Judicial Watch • Welfare Cash Withdrawn At Casino, Strip Club ATMs

Welfare Cash Withdrawn At Casino, Strip Club ATMs

Welfare Cash Withdrawn At Casino, Strip Club ATMs

AUGUST 20, 2010

Millions of dollars in welfare funds have for years been withdrawn from automated teller machines in casinos, strip clubs and other gambling establishments in California as the state agencies responsible for preventing it stood idly by.

Since at least 2006 the state’s Department of Social Services has failed to notice that welfare recipients withdrew nearly $5 million from ATMs inside gambling venues and strip clubs. More appalling is that the California Gambling Control Commission, which oversees non-Indian tribe gaming rooms, has known about the banned practice for years but hasn’t bothered to take action.

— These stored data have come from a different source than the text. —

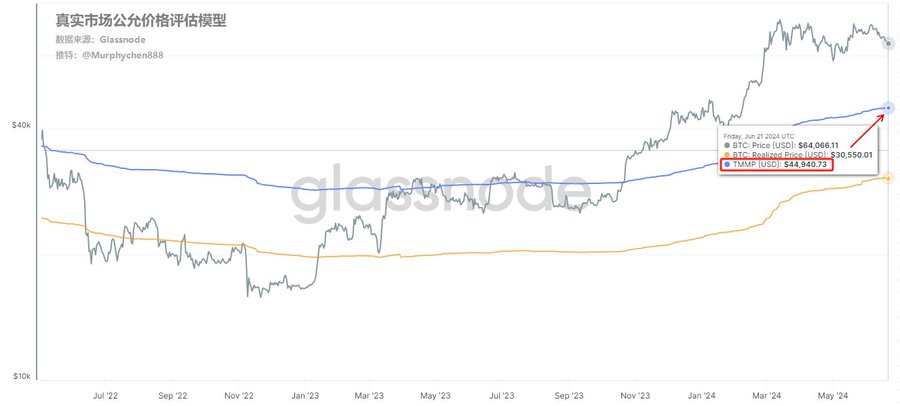Screen dimensions: 900x406
Task: Click the glassnode watermark logo
Action: pos(440,195)
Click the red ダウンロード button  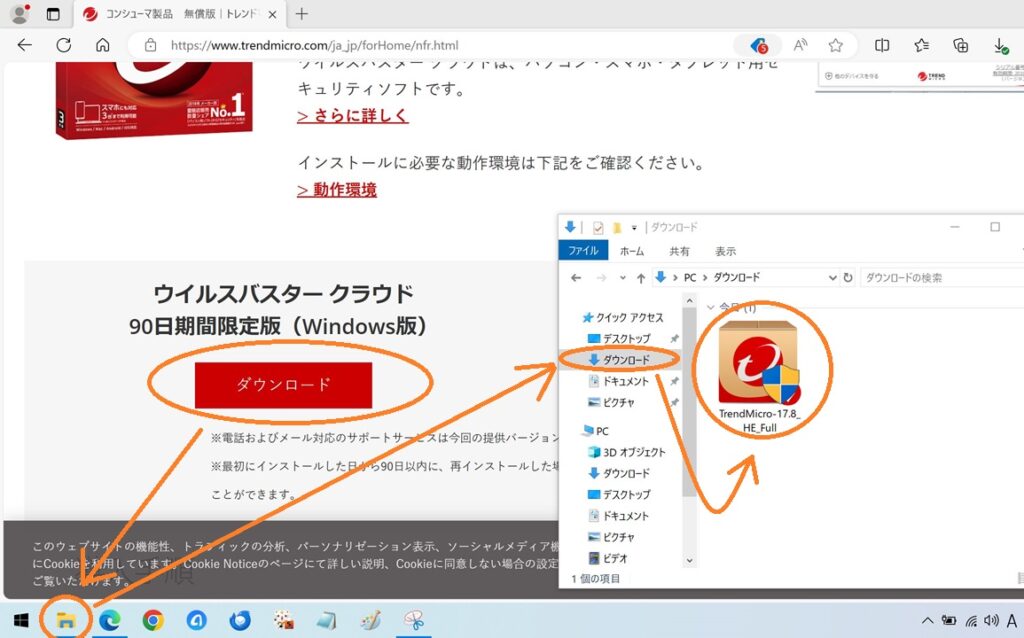(x=283, y=384)
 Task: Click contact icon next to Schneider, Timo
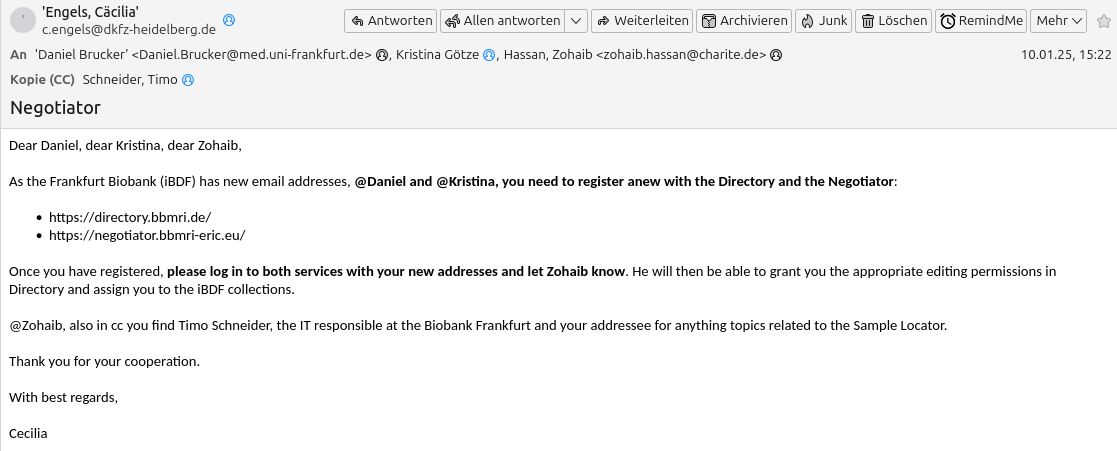(x=187, y=81)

In a recent seventh-month period $1.8 million in public assistance was withdrawn from cash machines on casino floors, according the newspaper that broke the story earlier this year. That’s because the state-issued cards, intended to help feed and clothe poor families, work in ATMs at more than half of the state’s 58 Indian tribal casinos and 47 of 90 state-licensed poker rooms. They also work at a variety of “gentlemen’s” clubs.

California’s governor seemed outraged that public funds earmarked for the poor were being gambled away and quickly issued a laughable executive order requiring welfare recipients to pledge they’ll use the taxpayer cash only to “meet the basic subsistence needs” of their families. The order also demands that the state agency that issues the money produce a plan to root out waste, fraud and abuse in the welfare program. It may be a little too late for the (not so) Golden State with the $19 billion deficit.

It turns out that the whole thing was a dog and pony show for the media. This week a news report reveals that the agency (Gambling Control Commission) responsible for preventing welfare recipients from collecting their public cash in gambling establishments was appointed by the governor and that he likely knew about the abuse. Even after the commission officially passed a regulation to ban the practice last year, it didn’t bother enforcing it.